Saved data entries:
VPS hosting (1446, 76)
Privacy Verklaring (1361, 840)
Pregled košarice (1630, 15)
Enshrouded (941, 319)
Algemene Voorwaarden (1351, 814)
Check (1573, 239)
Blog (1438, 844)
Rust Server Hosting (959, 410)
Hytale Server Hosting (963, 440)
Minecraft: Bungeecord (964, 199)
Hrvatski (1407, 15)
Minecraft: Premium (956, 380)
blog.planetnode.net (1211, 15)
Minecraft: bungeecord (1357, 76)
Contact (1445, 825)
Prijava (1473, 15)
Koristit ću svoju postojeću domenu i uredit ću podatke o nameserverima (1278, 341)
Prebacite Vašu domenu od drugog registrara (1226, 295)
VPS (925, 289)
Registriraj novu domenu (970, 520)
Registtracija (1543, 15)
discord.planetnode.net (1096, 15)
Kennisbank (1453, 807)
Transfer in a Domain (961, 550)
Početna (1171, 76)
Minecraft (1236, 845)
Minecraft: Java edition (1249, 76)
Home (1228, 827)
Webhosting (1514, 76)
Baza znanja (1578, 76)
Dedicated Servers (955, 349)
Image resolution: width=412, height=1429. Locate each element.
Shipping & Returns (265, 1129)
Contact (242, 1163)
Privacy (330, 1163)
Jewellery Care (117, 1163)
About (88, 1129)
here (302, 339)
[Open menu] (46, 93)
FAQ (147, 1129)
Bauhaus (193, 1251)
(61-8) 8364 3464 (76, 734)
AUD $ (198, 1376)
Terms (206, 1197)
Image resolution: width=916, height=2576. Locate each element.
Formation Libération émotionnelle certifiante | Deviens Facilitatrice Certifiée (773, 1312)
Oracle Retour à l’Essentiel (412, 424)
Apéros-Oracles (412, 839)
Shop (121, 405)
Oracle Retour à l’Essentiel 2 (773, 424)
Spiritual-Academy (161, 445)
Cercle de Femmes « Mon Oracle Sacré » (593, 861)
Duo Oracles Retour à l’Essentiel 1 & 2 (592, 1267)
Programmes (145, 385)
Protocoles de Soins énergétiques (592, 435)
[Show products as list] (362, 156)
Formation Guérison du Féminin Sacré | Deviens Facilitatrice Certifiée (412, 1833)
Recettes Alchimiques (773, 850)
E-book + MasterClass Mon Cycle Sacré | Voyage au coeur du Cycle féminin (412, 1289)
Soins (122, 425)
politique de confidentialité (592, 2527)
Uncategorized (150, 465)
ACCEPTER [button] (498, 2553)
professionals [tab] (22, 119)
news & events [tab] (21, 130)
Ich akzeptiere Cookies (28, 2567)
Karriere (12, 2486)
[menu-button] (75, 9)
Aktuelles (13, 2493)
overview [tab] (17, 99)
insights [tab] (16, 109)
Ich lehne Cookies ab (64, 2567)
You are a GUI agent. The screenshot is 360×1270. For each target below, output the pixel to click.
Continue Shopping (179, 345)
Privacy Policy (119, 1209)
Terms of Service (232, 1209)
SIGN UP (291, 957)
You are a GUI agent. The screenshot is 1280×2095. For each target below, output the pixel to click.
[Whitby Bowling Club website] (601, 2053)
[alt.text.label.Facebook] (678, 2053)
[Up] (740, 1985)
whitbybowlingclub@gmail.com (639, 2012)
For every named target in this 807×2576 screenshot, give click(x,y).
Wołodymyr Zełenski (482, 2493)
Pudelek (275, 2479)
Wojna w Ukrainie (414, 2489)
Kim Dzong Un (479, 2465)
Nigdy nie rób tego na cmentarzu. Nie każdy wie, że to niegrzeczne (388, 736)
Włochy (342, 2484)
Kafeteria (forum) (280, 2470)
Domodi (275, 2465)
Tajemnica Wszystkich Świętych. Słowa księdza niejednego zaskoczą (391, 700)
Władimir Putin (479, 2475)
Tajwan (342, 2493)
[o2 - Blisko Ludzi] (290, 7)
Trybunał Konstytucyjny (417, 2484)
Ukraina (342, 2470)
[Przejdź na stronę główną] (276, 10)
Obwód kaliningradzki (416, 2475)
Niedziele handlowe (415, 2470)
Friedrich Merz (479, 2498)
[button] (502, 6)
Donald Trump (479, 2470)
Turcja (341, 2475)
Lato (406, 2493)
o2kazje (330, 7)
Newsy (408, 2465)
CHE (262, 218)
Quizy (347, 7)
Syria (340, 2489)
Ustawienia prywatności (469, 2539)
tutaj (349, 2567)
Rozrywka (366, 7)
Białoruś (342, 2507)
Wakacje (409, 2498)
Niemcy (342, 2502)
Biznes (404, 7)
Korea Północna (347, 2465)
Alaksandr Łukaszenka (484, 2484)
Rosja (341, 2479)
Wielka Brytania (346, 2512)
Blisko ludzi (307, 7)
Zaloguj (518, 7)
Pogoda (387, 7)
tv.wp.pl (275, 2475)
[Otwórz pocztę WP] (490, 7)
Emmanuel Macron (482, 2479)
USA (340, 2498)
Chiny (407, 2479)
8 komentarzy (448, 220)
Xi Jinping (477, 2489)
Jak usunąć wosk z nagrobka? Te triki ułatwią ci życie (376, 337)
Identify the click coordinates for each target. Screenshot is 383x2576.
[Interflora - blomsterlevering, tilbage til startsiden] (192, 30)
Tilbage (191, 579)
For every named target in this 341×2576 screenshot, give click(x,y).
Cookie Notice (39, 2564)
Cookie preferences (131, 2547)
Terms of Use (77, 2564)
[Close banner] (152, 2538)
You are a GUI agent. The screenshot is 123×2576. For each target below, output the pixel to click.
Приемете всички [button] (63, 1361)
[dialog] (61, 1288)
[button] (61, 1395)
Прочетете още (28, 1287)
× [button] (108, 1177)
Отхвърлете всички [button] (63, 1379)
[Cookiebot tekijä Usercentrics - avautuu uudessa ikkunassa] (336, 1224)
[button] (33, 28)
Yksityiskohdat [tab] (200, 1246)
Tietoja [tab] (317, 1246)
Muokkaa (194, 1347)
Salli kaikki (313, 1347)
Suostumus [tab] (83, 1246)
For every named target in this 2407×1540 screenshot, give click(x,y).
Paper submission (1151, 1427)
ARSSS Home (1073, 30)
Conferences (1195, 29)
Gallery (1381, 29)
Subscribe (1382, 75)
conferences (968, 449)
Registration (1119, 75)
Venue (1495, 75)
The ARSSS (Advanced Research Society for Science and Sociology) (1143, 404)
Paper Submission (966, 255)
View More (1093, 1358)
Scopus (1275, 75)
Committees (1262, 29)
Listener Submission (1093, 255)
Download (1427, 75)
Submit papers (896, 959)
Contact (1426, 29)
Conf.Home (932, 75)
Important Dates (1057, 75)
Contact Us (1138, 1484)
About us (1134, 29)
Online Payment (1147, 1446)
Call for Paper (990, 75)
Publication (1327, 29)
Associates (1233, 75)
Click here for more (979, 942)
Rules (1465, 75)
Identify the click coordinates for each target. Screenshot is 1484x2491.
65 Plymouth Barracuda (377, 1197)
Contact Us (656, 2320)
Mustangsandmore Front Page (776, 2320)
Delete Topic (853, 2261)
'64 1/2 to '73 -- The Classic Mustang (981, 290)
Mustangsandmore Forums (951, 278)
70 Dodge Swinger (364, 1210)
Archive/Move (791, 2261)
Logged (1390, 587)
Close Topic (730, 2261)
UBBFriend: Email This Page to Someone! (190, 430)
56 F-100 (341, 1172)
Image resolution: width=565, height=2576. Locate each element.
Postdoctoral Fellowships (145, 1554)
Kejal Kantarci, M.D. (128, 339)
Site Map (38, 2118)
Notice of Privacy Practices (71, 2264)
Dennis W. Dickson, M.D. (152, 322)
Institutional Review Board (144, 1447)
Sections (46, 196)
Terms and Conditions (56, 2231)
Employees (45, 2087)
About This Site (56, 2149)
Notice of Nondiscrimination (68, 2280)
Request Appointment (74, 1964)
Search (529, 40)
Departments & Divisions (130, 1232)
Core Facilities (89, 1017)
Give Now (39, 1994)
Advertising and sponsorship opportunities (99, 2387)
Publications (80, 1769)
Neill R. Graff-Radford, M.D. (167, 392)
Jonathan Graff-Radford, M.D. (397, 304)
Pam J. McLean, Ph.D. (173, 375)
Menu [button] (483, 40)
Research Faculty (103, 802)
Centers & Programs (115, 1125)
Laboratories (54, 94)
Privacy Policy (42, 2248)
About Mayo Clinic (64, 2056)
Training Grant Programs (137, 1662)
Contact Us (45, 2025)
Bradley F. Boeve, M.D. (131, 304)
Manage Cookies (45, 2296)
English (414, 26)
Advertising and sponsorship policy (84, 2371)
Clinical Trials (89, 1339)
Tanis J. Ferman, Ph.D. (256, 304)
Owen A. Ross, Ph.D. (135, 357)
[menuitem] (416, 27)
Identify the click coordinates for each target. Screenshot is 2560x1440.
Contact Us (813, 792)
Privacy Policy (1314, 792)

## DIRECTIONS FOR THIS TASK
Report each line of the data in which "Soins" occurs.

## SOLUTION TO THIS TASK
Protocoles de Soins énergétiques (592, 435)
Soins (122, 425)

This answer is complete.